Walking into the main bedroom, McCann saw that the attacker had ransacked cupboards and drawers, and he had sprayed a can of shaving cream all over Donna’s mirror and through the creamy swirls, the detectives could make out the words ‘Donna and Robyn.’ One of the cupboard doors had been covered in pictures of scantily clad models. These had been slashed and only a few jagged corners of the pictures remained. The intruder had also slashed the cupboard door, leaving deep gouges in the wood. Oddly, the door had swirls of dirty, dried water marks as if the attacker had cleaned the surface for some reason.

Had he written another message on it then changed his mind?

In the baby’s room, the intruder had put a picture of a naked model into the baby’s crib and stabbed through the picture into the bedding. Some of the baby’s clothes had been slashed.

McCann muttered to the others, ‘Lucky they weren’t here.’

Looking around outside, the point of entry was clear; the intruder had climbed onto a nappy bucket around the back, forced a window open and climbed through. Left behind on the blind was a gloved hand impression in blood.

So brutal and bizarre was the attack on the cats and the threat to Donna Vanes, that detectives called in crime scene examiners, photographics and fingerprint experts to examine the Claude Street flat. They also arranged for officers from the Australian Animal Protection Society to perform post-mortem examinations on the cat and kittens to try and come up with anything that could help in the investigation. The examinations came up with nothing of any value but it was confirmed that the messages scrawled in the kitchen and the lounge room had been written in cat’s blood.

The obvious conclusion was that the attacker knew Donna Vanes and hated her. Chris McCann drove to where she was staying at a relative’s house and questioned her about any enemies she might have. Donna was at a loss to explain the vicious attack. She could think of no enemies except perhaps the father of her child with whom she had ended the relationship before the baby was born. But she doubted that he would have had anything to do with such a violent attack. While the break-up had been acrimonious, it had never been violent. She could think of no one else who could do such a thing. Referring to the second name mentioned in the written threats, McCann asked her who Robyn was. Donna had no idea. Her father’s name was Robert but some people called him Robyn. Otherwise, she was at a loss.

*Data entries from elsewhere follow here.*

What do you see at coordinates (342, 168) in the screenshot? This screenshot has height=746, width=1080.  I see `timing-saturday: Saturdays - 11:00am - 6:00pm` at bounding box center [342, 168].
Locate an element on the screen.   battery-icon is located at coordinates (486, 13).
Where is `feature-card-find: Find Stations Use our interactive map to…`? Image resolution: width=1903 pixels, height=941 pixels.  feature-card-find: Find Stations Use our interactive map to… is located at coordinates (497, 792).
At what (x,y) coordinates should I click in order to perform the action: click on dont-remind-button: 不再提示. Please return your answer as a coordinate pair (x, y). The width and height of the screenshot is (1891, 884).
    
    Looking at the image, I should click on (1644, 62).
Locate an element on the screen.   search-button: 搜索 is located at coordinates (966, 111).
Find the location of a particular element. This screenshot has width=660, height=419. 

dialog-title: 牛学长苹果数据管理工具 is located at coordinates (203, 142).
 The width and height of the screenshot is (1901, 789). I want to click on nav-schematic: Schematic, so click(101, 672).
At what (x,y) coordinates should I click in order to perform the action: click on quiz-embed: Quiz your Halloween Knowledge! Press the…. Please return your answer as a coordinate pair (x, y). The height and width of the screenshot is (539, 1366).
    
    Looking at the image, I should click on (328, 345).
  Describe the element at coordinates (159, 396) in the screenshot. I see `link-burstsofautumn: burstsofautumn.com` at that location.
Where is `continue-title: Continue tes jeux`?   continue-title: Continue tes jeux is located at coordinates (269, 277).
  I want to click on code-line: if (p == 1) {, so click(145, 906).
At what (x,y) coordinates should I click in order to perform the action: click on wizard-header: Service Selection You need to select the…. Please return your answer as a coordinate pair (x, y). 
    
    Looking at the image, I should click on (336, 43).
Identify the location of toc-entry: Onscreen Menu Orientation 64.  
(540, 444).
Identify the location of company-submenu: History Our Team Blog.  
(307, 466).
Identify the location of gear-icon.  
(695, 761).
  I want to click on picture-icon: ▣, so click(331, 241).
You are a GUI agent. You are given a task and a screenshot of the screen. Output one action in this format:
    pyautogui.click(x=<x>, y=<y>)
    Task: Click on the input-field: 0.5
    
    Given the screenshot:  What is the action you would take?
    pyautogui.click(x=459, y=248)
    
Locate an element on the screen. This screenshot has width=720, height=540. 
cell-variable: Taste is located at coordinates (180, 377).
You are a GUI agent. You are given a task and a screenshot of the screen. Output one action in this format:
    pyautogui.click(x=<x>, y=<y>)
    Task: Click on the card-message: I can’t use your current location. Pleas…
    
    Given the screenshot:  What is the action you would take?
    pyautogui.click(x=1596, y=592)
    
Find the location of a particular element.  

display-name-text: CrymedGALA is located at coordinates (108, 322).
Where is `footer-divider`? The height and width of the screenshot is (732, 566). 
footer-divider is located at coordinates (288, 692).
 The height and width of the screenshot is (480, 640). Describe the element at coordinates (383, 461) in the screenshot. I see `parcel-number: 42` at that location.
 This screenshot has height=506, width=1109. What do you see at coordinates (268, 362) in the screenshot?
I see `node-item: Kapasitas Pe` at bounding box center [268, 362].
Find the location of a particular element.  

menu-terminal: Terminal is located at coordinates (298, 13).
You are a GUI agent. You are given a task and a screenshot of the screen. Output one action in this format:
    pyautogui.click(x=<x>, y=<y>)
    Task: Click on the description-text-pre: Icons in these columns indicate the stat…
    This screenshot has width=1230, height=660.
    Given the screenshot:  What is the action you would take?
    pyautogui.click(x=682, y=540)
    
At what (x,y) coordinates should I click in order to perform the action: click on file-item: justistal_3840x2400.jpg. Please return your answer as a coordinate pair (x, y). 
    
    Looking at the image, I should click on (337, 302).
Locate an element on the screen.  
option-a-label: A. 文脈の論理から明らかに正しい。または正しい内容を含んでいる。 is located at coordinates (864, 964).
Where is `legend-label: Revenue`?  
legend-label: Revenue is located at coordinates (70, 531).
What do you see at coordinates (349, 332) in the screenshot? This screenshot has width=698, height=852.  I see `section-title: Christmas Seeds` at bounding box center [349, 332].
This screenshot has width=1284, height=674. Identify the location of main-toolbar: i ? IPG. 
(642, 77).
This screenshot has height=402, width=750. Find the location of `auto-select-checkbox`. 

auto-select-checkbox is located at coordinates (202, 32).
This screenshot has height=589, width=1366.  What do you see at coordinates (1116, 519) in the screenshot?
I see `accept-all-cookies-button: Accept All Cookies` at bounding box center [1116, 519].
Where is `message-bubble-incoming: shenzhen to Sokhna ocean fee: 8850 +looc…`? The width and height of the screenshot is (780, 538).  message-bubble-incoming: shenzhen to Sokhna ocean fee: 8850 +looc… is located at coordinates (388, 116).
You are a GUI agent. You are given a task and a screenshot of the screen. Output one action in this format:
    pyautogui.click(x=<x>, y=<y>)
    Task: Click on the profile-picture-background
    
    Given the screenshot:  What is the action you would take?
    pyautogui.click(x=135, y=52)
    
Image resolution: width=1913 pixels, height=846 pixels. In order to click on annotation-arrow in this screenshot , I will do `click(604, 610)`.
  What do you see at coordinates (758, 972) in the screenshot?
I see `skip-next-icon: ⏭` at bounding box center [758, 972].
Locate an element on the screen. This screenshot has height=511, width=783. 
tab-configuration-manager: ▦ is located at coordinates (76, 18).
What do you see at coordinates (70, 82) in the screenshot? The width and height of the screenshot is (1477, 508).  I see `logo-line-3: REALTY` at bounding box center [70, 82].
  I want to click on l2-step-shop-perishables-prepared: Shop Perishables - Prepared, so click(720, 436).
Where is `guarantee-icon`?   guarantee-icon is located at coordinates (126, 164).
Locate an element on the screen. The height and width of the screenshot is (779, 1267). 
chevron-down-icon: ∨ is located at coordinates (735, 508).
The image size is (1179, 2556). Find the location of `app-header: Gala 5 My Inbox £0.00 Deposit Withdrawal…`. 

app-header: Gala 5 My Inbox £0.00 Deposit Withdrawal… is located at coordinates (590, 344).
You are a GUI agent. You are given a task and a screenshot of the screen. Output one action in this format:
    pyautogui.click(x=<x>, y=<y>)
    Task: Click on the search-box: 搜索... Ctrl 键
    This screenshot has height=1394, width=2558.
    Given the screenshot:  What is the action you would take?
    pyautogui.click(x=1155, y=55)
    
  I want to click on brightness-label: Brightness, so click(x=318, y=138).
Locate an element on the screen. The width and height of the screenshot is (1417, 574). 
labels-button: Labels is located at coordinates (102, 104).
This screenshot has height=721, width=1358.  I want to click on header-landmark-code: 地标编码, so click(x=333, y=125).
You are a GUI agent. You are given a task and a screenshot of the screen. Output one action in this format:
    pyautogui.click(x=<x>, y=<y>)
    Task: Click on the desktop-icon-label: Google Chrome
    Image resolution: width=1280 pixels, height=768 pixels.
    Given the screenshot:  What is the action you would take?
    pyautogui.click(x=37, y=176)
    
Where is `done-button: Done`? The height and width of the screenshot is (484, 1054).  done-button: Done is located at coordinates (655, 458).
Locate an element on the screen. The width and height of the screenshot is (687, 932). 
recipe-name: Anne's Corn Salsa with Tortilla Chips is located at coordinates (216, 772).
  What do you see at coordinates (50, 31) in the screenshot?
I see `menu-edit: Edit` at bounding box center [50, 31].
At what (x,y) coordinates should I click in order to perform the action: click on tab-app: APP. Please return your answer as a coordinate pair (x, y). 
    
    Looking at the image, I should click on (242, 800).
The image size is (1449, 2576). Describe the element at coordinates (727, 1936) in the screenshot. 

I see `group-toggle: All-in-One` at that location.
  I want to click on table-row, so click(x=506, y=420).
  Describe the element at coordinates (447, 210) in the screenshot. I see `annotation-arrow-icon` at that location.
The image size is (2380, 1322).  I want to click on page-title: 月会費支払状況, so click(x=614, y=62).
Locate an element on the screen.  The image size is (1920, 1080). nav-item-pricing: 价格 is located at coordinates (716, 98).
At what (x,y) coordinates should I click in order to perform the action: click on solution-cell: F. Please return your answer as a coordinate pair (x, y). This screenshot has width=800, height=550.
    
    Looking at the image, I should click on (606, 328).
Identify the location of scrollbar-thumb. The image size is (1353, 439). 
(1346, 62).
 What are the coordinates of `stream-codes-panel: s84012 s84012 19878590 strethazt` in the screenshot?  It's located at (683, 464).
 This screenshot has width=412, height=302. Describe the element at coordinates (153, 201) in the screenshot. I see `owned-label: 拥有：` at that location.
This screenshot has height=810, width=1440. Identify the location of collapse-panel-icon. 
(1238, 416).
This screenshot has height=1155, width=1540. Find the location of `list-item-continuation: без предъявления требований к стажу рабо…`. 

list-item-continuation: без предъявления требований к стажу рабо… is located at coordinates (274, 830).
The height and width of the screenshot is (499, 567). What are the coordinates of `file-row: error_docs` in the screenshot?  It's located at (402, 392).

Chris McCann located Donna’s ex-boyfriend and questioned him at the Dandenong police station. He had an alibi for the previous evening and welcomed the detectives into his home to have a look around. The detectives found nothing incriminating at his house, and after speaking at length to the young man, Chris McCann doubted that he would have been responsible.

The detective also contacted Donna’s father to see if he could think of anyone who hated him and his daughter. He couldn’t. After spending all day checking the few leads, McCann headed home to a couple of hours sleep before being called out to a house in Bulleen where an elderly couple and their son had been burgled and attacked by a gang armed with machetes.

Donna Vanes moved out of the flat, staying temporarily with her sister Tricia. One of Tricia’s neighbours, Paul, had known Donna for a while. He told her that she was safe now and that if they ever caught the person responsible, he would take care of him.

It seemed neighbour Paul made a habit of comforting women who lived in flats near him. The previous September, another of his neighbours, Julia, had suffered a similar break-in. While she was interstate, someone had broken into her flat and slashed photographs of her and her fiancé. Chillingly, her throat had been cut in all the pictures. The dress she had worn to her engagement party was sliced, and the intruder had attacked her piano with a knife, and carved symbols of reverse question marks into her wardrobe.

Julia had chatted to Paul and his girlfriend Sharon before the break-in, she immediately suspected that it might have been Paul who attacked her things. She had seen him peeping through her windows, and a couple of times, he had appeared in her backyard. There was something strange about him…

At Julia’s urging, the police questioned Paul, but the young man denied any involvement. The intruder was never caught.